В случаях «нажитой психической инвалидности» моменты внезапной перемены установки, как мы уже указывали выше, тоже играют весьма значительную роль, однако они никогда не являются единственным этиологическим фактором. Они лишь частью присоединяются к общей сумме перенесенных больным инфекций, интоксикаций, физических и психических травм и прочих, которые всегда можно установить в анамнезе лиц, больных нажитой психической инвалидностью.

Весьма близко к специальной форме, описанной ГАННУШКИНЫМ, не включая в себя, однако, ясно проявляющейся инвалидности, стоят некоторые случаи неврозов (главным образом травматических), о которых мы упоминали раньше, где дело сводится к постепенно нарастающим необратимым изменениям всей личности. Эти случаи часто могут быть социально компенсированы, не теряя от этого своего клинического значения.

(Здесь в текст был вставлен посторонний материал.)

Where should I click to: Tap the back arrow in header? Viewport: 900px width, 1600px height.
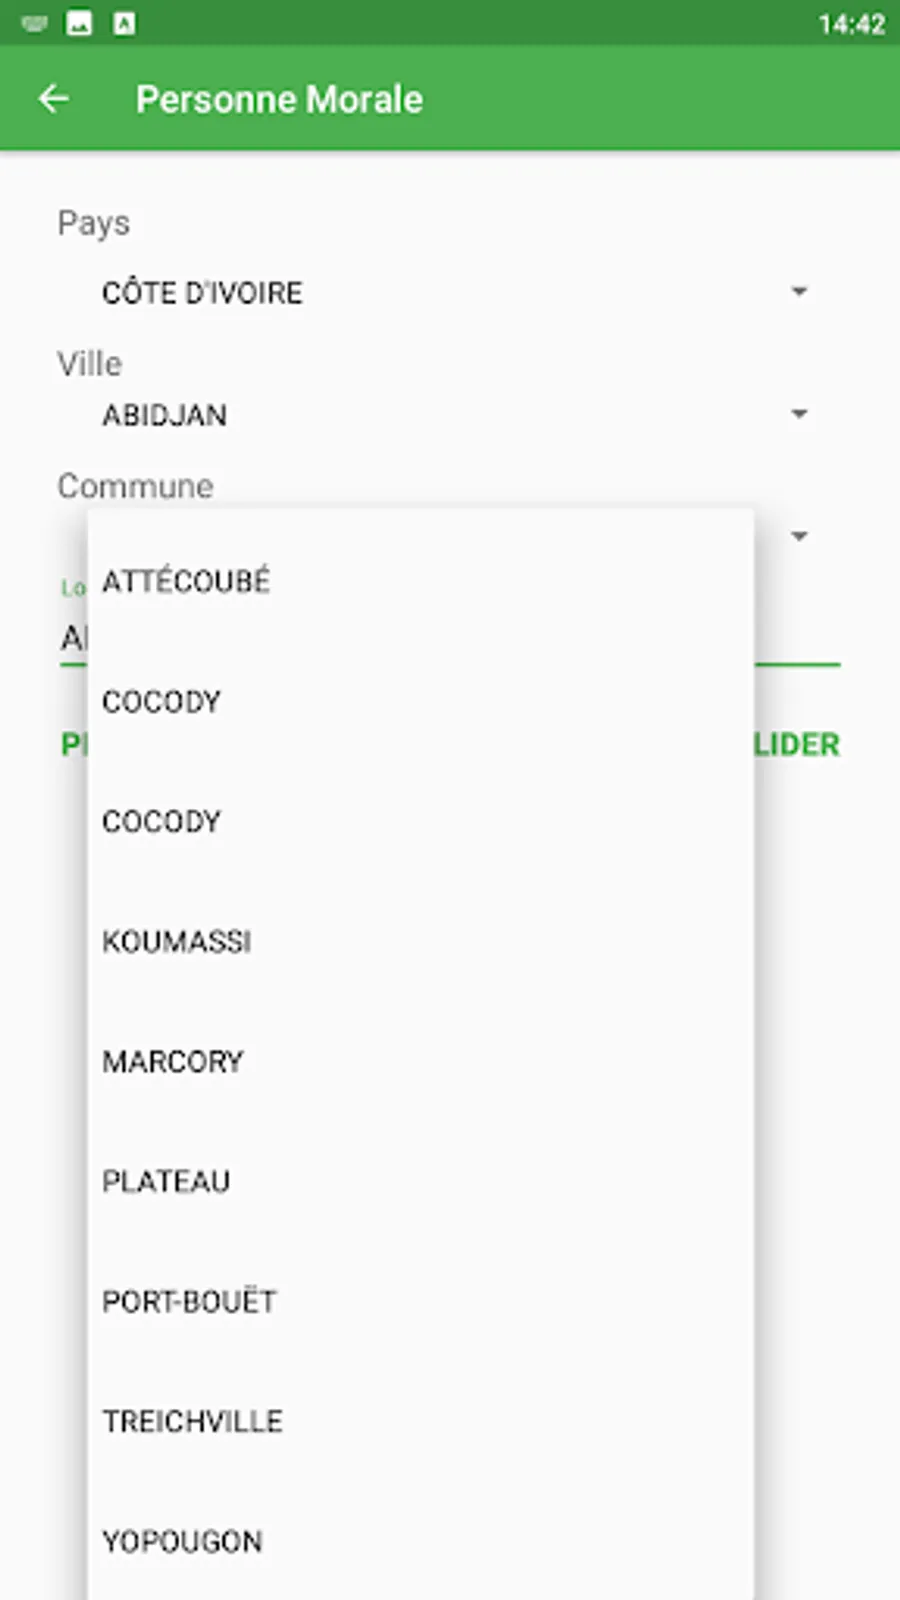click(53, 98)
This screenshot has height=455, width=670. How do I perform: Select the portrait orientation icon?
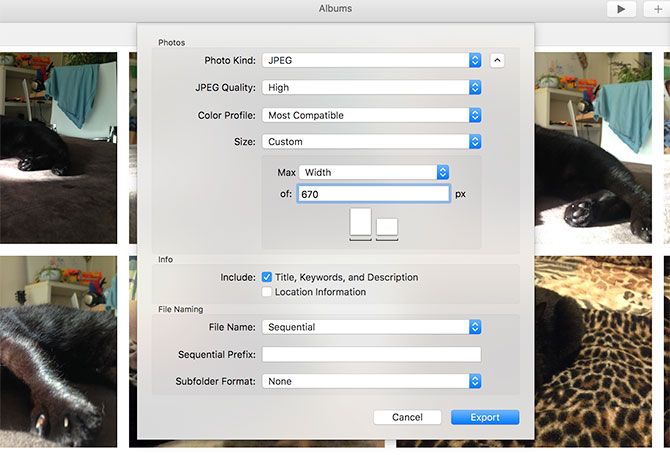(360, 223)
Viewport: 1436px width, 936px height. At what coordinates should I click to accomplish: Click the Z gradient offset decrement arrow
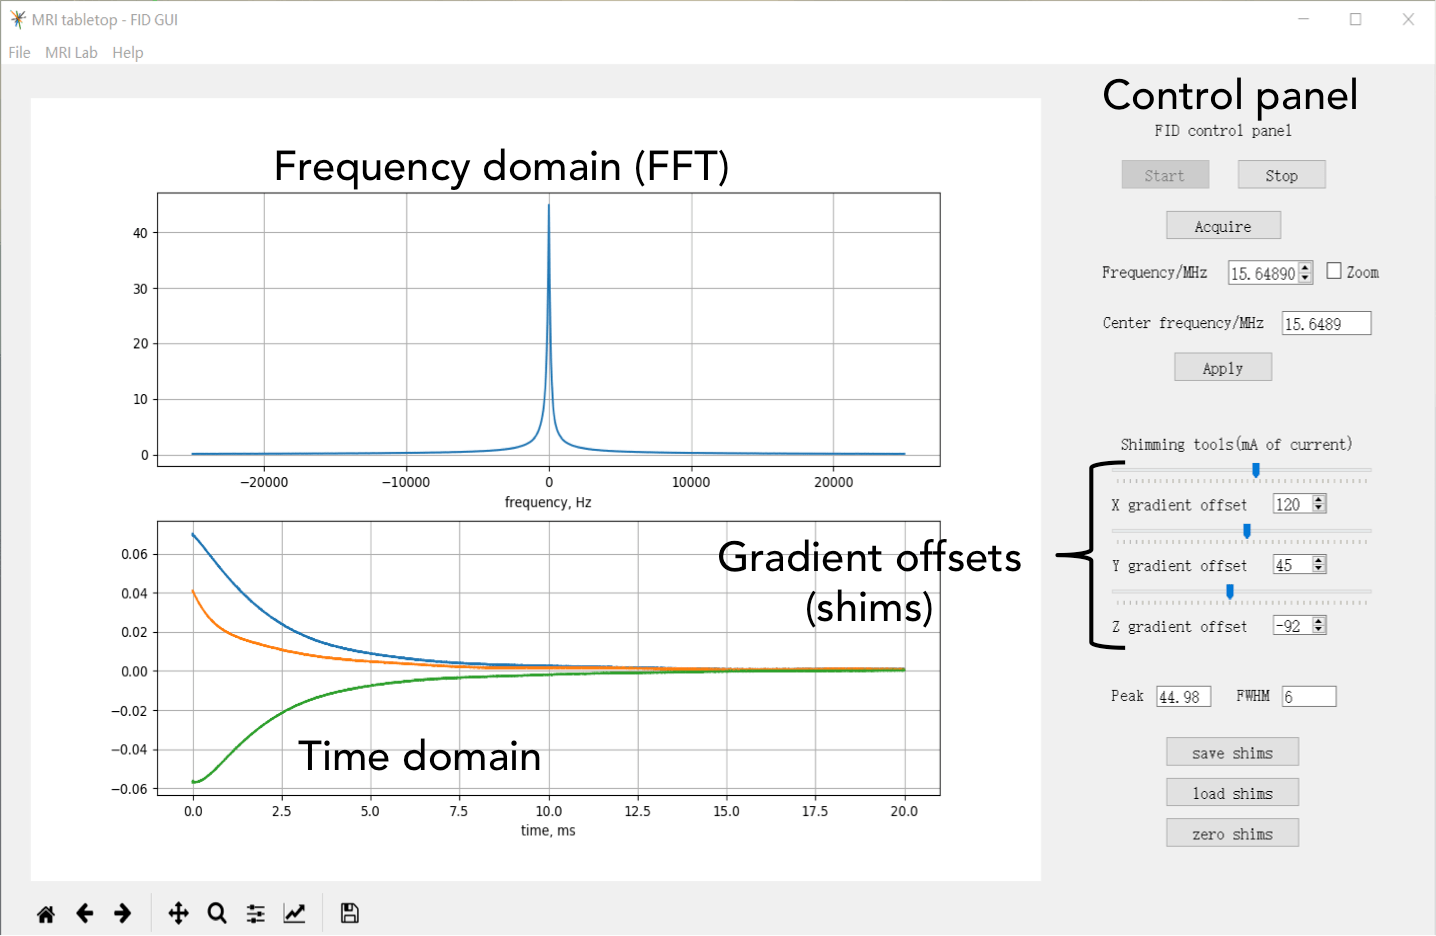1318,630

Признавая большую ценность выдвинутой Ганнушкиным формы нажитой психической инвалидности, мы считаем, однако, что Ганнушкин неправильно взял за исходный пункт ее социальный признак, а именно инвалидность, тогда как по существу в основе ее лежит, прежде всего, органически обусловленная необратимость этих случаев. Ведь многие и среди такого рода лиц, не являясь инвалидами в социальном смысле, в дальнейшем, социально компенсируются, продолжают работы, быть может иногда только иной квалификации, что, однако, не меняет существа дела. Поэтому может быть правильнее было бы говорить о заболеваниях, связанных с нажитыми органическими изменениями психики.

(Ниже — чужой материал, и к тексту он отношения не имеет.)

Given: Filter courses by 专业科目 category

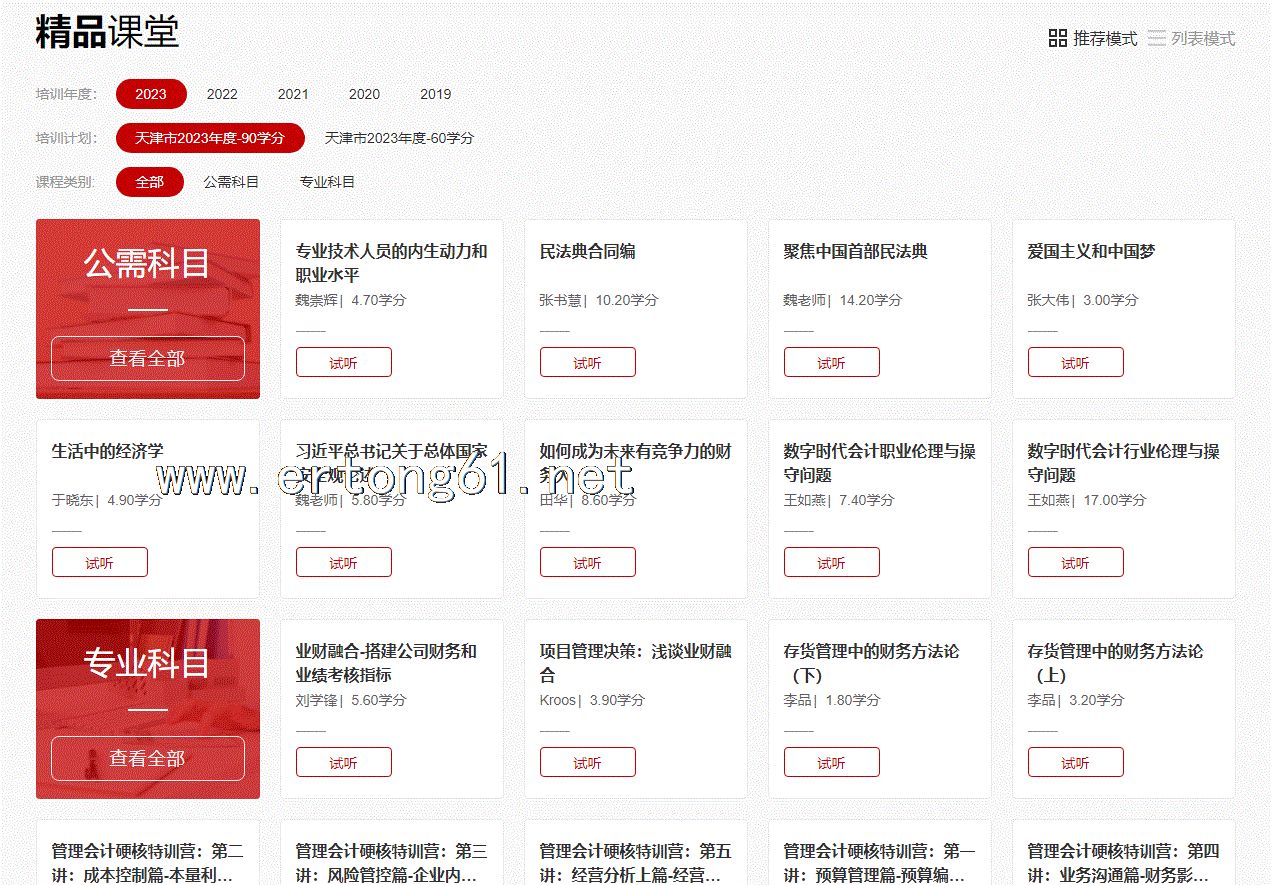Looking at the screenshot, I should point(327,182).
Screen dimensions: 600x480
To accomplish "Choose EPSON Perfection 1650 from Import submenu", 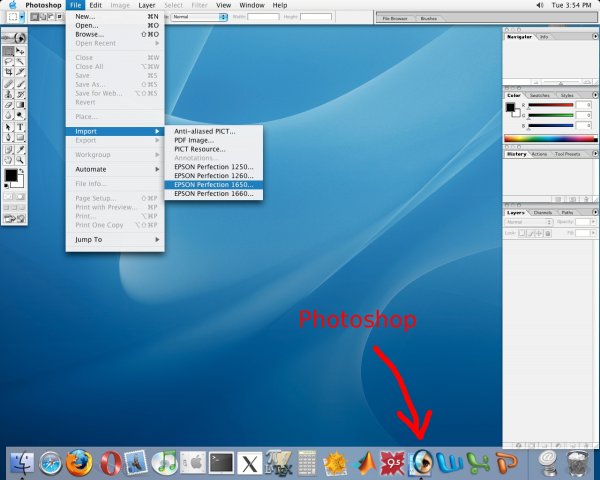I will pyautogui.click(x=213, y=185).
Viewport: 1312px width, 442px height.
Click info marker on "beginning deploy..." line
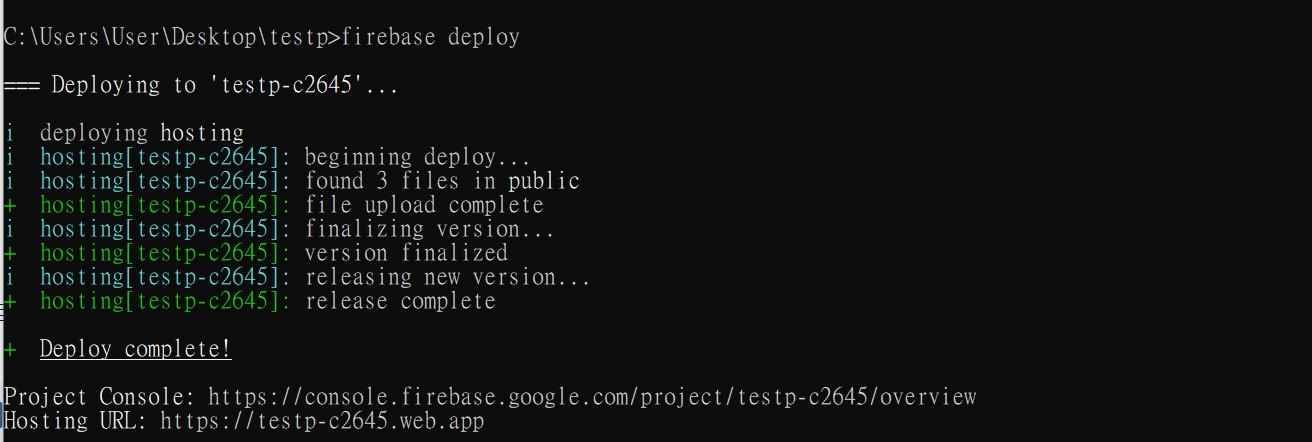9,157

В отличие от невротических симптомов, формы Ганнушкина отличаются стабильностью и даже часто медленной прогредиентностью, что создает, конечно, неблагоприятный прогноз.

В связи со всем вышеуказанным нам хотелось бы особенно подчеркнуть громадное, на наш взгляд недостаточно еще оцененное, значение во всем нашем поведении общей нервно-психической установки, той направленности нервно-психических процессов, которая определяет собой все акты нашего поведения в различные периоды жизни.

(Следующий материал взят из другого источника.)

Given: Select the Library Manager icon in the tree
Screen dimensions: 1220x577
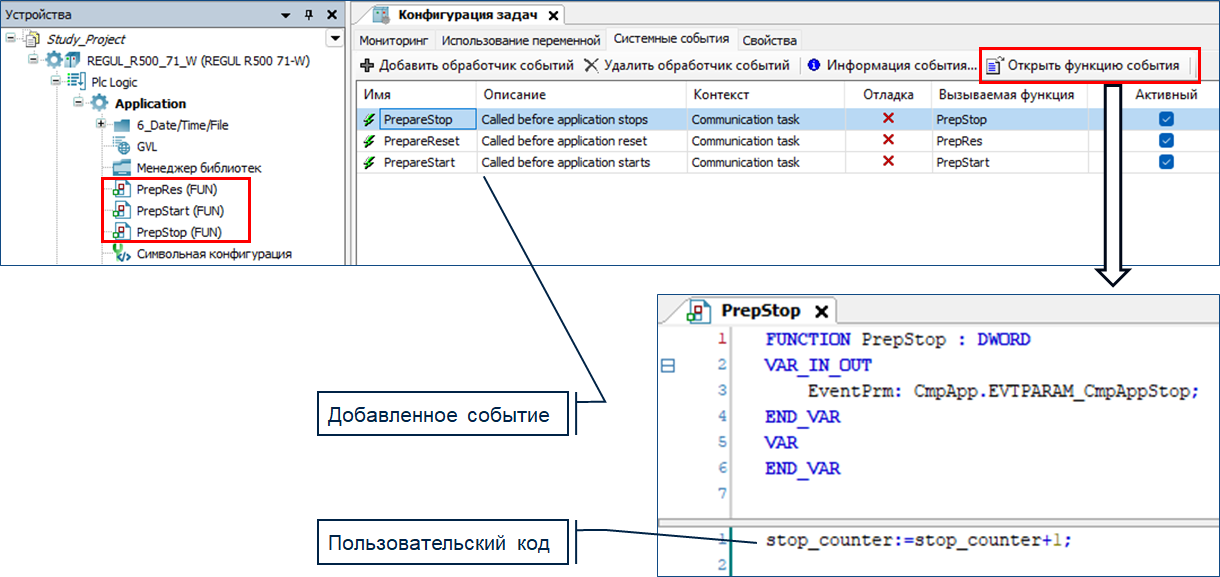Looking at the screenshot, I should (121, 168).
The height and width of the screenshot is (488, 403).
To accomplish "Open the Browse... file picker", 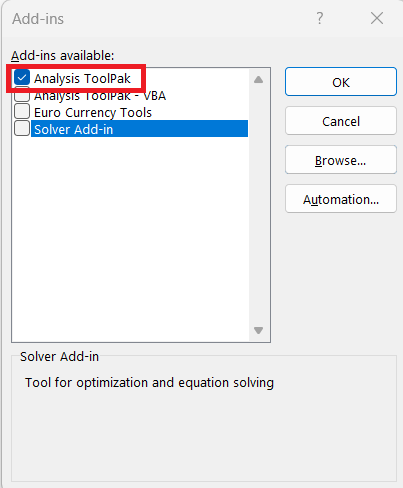I will coord(341,160).
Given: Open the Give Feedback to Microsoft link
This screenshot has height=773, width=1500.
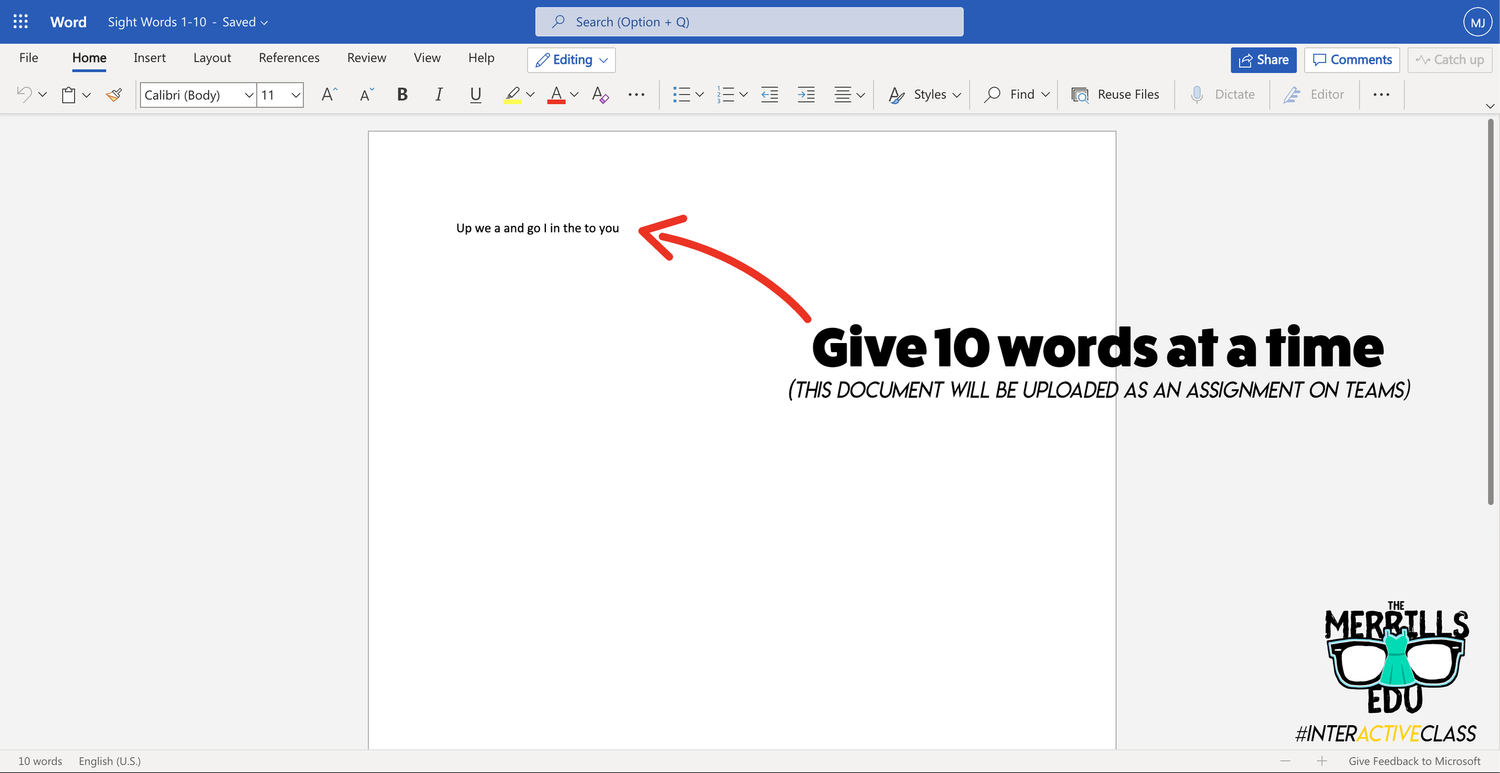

В силу этого является крайне важным при стремлении к оздоровлению труда и быта учитывать весьма неблагоприятное, а иногда и прямо травматизирующее влияние на всю нашу психическую жизнь внезапных и частых перемен в этой нервно-психической направленности.

Исходя из того, что явления невроза перемены установки у лиц с неблагоприятными данными в прошлом, в случаях, если не будут приняты надлежащие меры, могут впоследствии дать картину нажитой психической инвалидности, представляется крайне важным своевременное распознавание этого невроза и своевременные меры к устранению вызвавших его причин.

 

Авторські посилання:

 

1. П.Б. Ганнушкин. Труды Московской Психиатрической Клиники. 1927. Выпуск ІІ.

2. О. Бумке. Русский перевод в сборнике «Современное учение о неврозах», 1928.

3. Е. А. Шевалев. Юбилейный Сборник Одесской Окружной Больницы, 1927.

4. Караганов и Берлин. Отчет о первом Съезда Психиатров и Невропатологов «Современная Психоневрология». Январь, 1928.

5. Артемов, Бернштейн, Выгодский, Добрынин,Лурия. Практикум по экспериментальной психологи под. редакцией Корнилова. 1927.

6. Ланге. Психология. 1914.

7. Jaspers- Psychologie der Weltanschauungen. 1922.

8. Артемов и другие. І. cit.

9. Павлов. Лекции о работе больших полушарий головного мозга. 1927.

10. Є. О. Шевальов. Праці науково-дослідчої катедри педагогіки та педології. 1929 (печатается).

11. Ганнушкин. І. cit.

12. Забугин. К вопросу о нажитой психической инвалидности.

13. Штефко. Патолого-гистологические изменения при нажитой психической инвалидности.

14. Дубинин. О постинфекционной психической инвалидности. Труды Московской Психиатрической клиники. Выпуск ІІІ. 1928.